All the treaties contained:
- amnesty for all crimes committed against the United States prior to the treaties
- included specific provisions of peace and friendship toward the United States
- notice that previous treaties were null and void
- the Tribes acknowledgement of the supremacy of the United States Government, its Constitution, and its laws: past, present and future
- clause stating that no federal legislation could interfere with their tribal organization
- tribes would provide Land grants in their various domains for rights-of-way for railroad (and sometimes telegraph) construction through Indian Territory

===Freedman tribal rights===
Different tribes addressed freedman tribal rights (resulting from the abolition of slavery) in different ways. The Cherokee, Creek, and Seminole treaties gave the freedmen unqualified rights, while the Choctaw and Chickasaw treaty gave them the choice of being adopted into their nations or being removed by the federal government and settled elsewhere. The Chickasaw however refused to accept the Freedmen into the Chickasaw Nation on the grounds that the Nation was so small that absorbing their Freedmen would dilute the Chickasaw Nation. This refusal resulted in the Chickasaw Freedmen spending a significant number of years being citizens of no country at all.

===Intertribal Council===
The Intertribal Council evolved into the Territorial Legislature for the Indian Territory described in the Oklahoma organic act which established Oklahoma and Indian Territories. Each tribe would have one representative, with an additional representative for each one thousand tribal members. The superintendent of Indian affairs would serve as the council's chief executive.

§ LISTED RECORDS:
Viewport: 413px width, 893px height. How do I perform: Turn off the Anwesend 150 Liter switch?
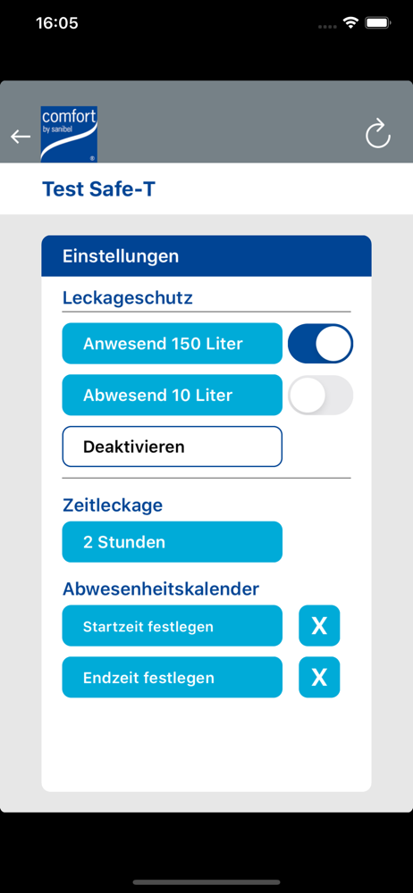[x=321, y=344]
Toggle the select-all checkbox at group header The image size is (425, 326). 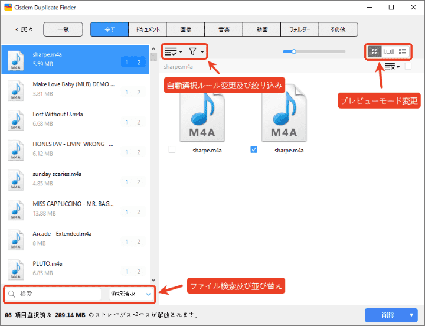(408, 67)
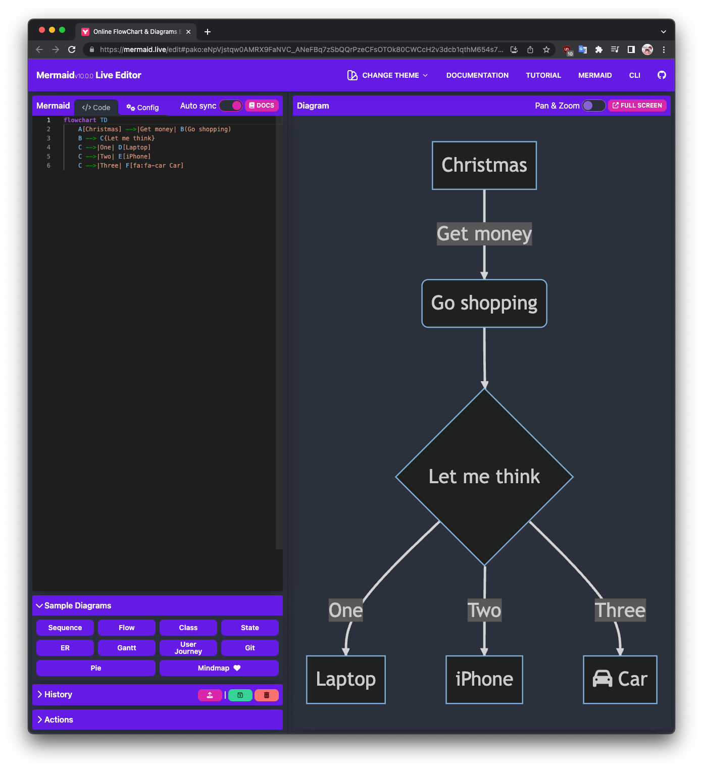
Task: Open the Change Theme dropdown
Action: 388,75
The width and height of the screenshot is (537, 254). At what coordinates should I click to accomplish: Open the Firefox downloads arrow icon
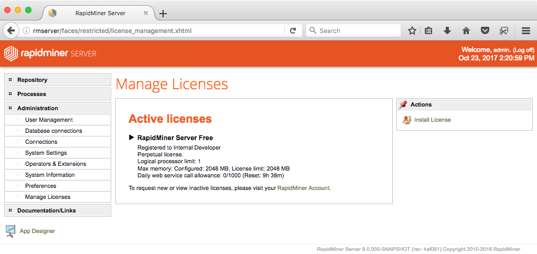point(447,31)

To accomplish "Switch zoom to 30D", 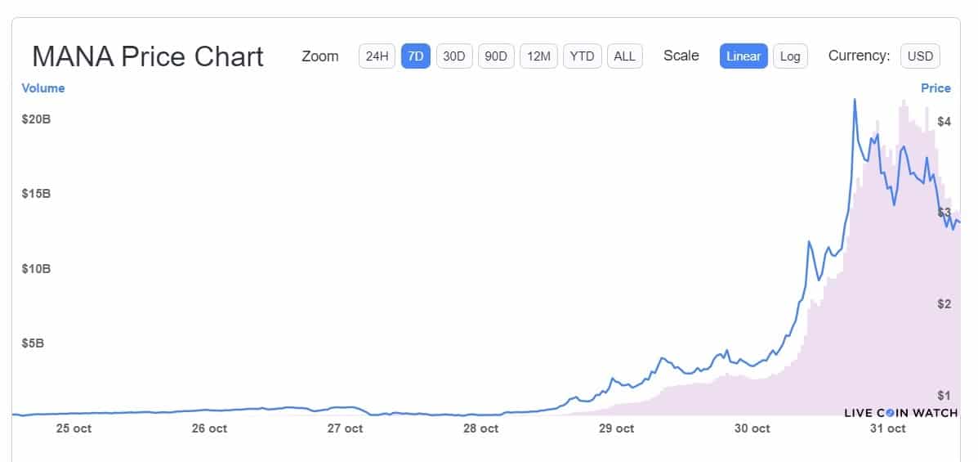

§ PROBLEMS:
**A.** Quote the entire passage on the tribal treaties, word for word.
**B.** Find every line in the records that contains the string "width" with matching case, and copy each of those lines.

§ SOLUTIONS TO THE TASKS:
**A.**
All the treaties contained:
- amnesty for all crimes committed against the United States prior to the treaties
- included specific provisions of peace and friendship toward the United States
- notice that previous treaties were null and void
- the Tribes acknowledgement of the supremacy of the United States Government, its Constitution, and its laws: past, present and future
- clause stating that no federal legislation could interfere with their tribal organization
- tribes would provide Land grants in their various domains for rights-of-way for railroad (and sometimes telegraph) construction through Indian Territory

===Freedman tribal rights===
Different tribes addressed freedman tribal rights (resulting from the abolition of slavery) in different ways. The Cherokee, Creek, and Seminole treaties gave the freedmen unqualified rights, while the Choctaw and Chickasaw treaty gave them the choice of being adopted into their nations or being removed by the federal government and settled elsewhere. The Chickasaw however refused to accept the Freedmen into the Chickasaw Nation on the grounds that the Nation was so small that absorbing their Freedmen would dilute the Chickasaw Nation. This refusal resulted in the Chickasaw Freedmen spending a significant number of years being citizens of no country at all.

===Intertribal Council===
The Intertribal Council evolved into the Territorial Legislature for the Indian Territory described in the Oklahoma organic act which established Oklahoma and Indian Territories. Each tribe would have one representative, with an additional representative for each one thousand tribal members. The superintendent of Indian affairs would serve as the council's chief executive.

**B.**
Viewport: 413px width, 893px height. How do I perform: Turn off the Anwesend 150 Liter switch?
The width and height of the screenshot is (537, 254). At what coordinates should I click to accomplish: Open the Firefox downloads arrow icon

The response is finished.